Sarajevo is very different to the countries Ive been to so far due to its massively Turkish influence. The old town is a maze of cobbled streets lined with souvenir shops with hundreds of minarets overlooking them. Its only when you take a second look that you see that almost every single building is peppered with bullet holes and those that arent are reconstructions funded by other countries to help rebuild the region after the war when Yugoslavia broke up. The place seemed to be full of gap year students going there for the cheap beer but if you look closely enough you can spot areas of real historical importance. For example, the latin bridge is where Franz Ferdinand was assassinated starting the First World War. At the moment there is very little to acknowledge it, due in part to the fact he was Serbian.
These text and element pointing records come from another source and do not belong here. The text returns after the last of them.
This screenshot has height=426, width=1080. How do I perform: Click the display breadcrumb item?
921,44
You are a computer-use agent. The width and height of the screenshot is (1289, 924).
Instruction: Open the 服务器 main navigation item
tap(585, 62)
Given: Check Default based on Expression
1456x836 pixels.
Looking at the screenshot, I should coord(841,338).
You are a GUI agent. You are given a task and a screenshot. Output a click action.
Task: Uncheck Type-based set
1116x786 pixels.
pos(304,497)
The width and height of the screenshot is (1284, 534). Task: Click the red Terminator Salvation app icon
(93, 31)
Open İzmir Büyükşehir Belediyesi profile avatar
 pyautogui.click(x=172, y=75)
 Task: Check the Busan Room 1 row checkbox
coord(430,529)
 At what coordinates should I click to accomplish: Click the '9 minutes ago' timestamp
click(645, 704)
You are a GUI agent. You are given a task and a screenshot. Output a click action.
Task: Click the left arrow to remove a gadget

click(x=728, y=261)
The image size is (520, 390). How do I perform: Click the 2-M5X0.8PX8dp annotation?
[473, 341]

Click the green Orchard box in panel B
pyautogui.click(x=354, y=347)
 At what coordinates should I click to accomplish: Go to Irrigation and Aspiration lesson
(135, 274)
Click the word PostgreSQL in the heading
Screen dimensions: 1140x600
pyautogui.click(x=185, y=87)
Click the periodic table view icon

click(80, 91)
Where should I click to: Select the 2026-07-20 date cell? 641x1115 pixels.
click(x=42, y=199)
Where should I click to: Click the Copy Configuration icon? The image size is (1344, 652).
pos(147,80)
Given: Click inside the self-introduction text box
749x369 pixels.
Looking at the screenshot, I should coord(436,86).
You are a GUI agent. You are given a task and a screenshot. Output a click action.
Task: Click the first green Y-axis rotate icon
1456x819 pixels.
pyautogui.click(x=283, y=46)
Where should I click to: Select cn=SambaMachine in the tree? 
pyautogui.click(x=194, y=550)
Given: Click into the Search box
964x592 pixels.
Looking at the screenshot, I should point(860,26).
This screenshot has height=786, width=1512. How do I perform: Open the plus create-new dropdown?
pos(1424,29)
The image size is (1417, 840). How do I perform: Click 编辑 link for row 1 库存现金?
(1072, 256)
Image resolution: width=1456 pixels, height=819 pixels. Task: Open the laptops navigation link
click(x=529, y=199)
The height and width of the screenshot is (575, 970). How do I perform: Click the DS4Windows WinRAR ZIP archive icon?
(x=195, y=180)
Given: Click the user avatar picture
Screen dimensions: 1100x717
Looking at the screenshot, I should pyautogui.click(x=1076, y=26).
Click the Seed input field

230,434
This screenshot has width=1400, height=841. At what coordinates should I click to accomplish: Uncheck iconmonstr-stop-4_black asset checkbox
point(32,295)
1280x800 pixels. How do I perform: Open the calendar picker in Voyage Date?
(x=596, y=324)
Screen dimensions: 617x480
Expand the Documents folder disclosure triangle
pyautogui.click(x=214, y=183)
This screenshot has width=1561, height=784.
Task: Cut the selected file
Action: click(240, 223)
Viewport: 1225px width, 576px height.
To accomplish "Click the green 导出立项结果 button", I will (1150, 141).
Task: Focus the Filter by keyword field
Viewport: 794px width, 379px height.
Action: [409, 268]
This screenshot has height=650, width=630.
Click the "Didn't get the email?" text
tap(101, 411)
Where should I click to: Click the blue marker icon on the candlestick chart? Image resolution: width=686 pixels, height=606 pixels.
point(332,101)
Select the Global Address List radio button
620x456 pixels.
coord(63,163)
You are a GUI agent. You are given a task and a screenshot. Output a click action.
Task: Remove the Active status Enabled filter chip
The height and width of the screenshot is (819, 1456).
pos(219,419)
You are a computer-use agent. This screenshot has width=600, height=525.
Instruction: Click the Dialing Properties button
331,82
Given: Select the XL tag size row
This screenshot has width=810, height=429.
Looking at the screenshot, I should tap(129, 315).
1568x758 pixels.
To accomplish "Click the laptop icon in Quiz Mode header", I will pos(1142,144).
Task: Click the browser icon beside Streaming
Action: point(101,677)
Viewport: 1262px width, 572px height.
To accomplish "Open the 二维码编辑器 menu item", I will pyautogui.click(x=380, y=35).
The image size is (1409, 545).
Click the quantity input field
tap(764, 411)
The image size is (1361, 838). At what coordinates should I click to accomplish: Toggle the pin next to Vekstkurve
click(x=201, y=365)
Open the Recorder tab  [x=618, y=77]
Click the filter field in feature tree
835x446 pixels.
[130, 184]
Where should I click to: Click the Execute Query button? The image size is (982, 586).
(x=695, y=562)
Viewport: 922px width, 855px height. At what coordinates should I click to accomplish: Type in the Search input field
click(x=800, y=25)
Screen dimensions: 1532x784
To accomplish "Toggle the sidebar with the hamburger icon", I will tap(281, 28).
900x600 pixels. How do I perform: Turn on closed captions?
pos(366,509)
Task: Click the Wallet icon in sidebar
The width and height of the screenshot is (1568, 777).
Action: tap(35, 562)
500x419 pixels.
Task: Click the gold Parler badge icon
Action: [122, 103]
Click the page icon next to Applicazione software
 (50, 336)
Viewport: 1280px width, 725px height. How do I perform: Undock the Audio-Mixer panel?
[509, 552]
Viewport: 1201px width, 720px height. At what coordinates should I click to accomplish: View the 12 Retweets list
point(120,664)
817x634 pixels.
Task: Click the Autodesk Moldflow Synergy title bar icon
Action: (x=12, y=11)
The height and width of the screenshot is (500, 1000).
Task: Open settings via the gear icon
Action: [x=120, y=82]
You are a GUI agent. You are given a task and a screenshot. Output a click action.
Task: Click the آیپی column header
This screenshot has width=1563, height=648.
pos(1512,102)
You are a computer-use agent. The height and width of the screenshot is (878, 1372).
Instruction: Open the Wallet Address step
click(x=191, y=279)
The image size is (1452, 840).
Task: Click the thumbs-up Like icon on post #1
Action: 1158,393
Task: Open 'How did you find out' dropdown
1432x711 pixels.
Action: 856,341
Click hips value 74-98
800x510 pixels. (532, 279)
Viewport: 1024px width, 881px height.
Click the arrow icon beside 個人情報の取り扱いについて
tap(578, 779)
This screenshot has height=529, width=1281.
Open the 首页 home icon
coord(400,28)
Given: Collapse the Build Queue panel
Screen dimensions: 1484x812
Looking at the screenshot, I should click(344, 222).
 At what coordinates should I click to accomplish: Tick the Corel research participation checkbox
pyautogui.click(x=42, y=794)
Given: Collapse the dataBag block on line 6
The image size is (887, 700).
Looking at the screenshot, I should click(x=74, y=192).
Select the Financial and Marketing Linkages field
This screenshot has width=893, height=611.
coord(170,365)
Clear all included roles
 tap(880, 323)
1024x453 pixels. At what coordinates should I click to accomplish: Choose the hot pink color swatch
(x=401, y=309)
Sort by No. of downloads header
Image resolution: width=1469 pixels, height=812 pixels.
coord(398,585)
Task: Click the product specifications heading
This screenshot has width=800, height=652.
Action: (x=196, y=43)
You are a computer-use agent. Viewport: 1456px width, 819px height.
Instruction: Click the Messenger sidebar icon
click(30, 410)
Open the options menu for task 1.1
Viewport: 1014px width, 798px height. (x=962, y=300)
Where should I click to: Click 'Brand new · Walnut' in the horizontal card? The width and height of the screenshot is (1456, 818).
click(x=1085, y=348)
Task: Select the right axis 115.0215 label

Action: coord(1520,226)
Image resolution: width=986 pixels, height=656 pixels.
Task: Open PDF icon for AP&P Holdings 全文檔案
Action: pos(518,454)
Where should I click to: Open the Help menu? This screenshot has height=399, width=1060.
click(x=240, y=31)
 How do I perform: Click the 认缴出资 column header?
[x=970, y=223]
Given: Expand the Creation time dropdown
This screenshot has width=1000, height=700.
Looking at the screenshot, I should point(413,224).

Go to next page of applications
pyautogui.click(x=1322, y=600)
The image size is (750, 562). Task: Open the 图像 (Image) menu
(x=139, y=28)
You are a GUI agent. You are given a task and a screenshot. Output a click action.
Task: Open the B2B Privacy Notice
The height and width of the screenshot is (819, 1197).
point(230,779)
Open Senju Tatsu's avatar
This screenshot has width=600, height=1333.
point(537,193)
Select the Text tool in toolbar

The next day I went on a Peace and Tolerance tour of the area, basically a tour so you can get your picture taken at all the important spots from the war. We started off at the Tunnel Museum which between 1992 and 1995 was the only way in and out of the city. The whole building is just about standing after the onslaught it suffered and only 800m away you can see the promised land of the airport which so many Bosnians were killed when trying to reach. The second stop was the derelict 1984 Olympic bobsleigh track which was used as a bunker by the Serbians to fire their anti-aircraft missiles as the city below. On the way here you get to drive through the hills around Sarajevo with the road the only real safe place around. The trees are all cordoned off as they are riddled with landmines some 14 years later and you see the occasional convoy who are doing their best to find and deactivate them. Our final stop was a Second World War monument which the Serbian snipers used to shoot at the Bosnians below and a small stone structure which they used as a makeshift prison for the Bosnian soldiers they caught. The whole place has a strange air to it as you think about similar monuments in the UK which are well cared for with wreaths and the like while this one is semi-destroyed and covered in graffiti due to the new sentiments the place holds.